Be Love Now, The Path of the Heart by Ram Dass is a memoir, a guidebook to the spiritual path, and a celebration of the mystery, magic, and power of great spiritual teachers. These three threads intertwine throughout this loving and expansive work.
This is Ram Dass' third book in a spiritual trilogy beginning with the massively popular and groundbreaking Be Here Now, which sparked a new way of looking at the world for an entire 60's generation
In Still Here - the second of the trio - Ram Dass recounts his devastating and life-changing hemorrhagic stroke, and how the ensuing challenges deepened his spiritual awareness.
Despite being significantly disabled, his friend and co-author Rameshwar Das says of Ram Dass, "His mind, his consciousness, remained completely intact, if not expanded. His heart, his sense of compassion, became a more immediate glowing jewel of pure presence."
With it's heart-to-heart conversational tone and profusion of wisdom, I thoroughly enjoyed reading Be Love Now.
Anyone curious about or following a spiritual path will surely appreciate and learn from the cornucopia of wisdom contained in these page.
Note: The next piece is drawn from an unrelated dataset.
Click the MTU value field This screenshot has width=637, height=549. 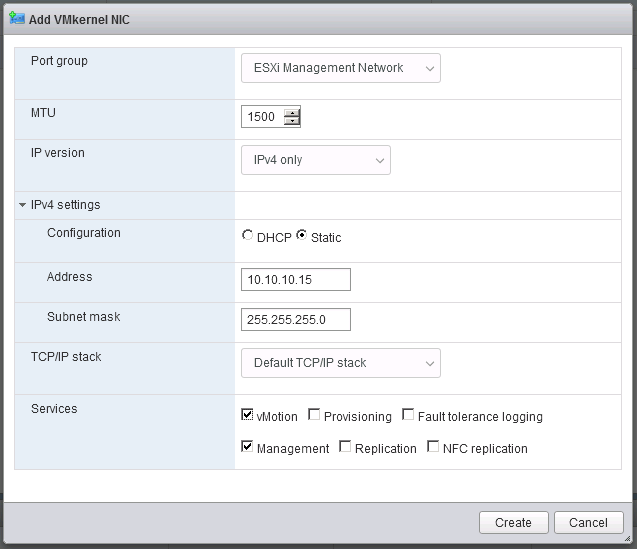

If eastern religions are foreign territory for you, I suggest reserving judgment. There might just be a profound lesson awaiting you on these pages. After all, love is universal.
As Ram Dass says, "It's not by chance that this book came into your hands or that you are reading these words at this moment."
Who is Ram Dass?
Previously known as Richard Alpert, Ph.D., Ram Das was an eminent Harvard psychology professor with a keen interest in states of consciousness and colleague to psychedelic pioneers Timothy Leary, Aldous Huxley, Allen Ginsberg, and Ralph Metzner.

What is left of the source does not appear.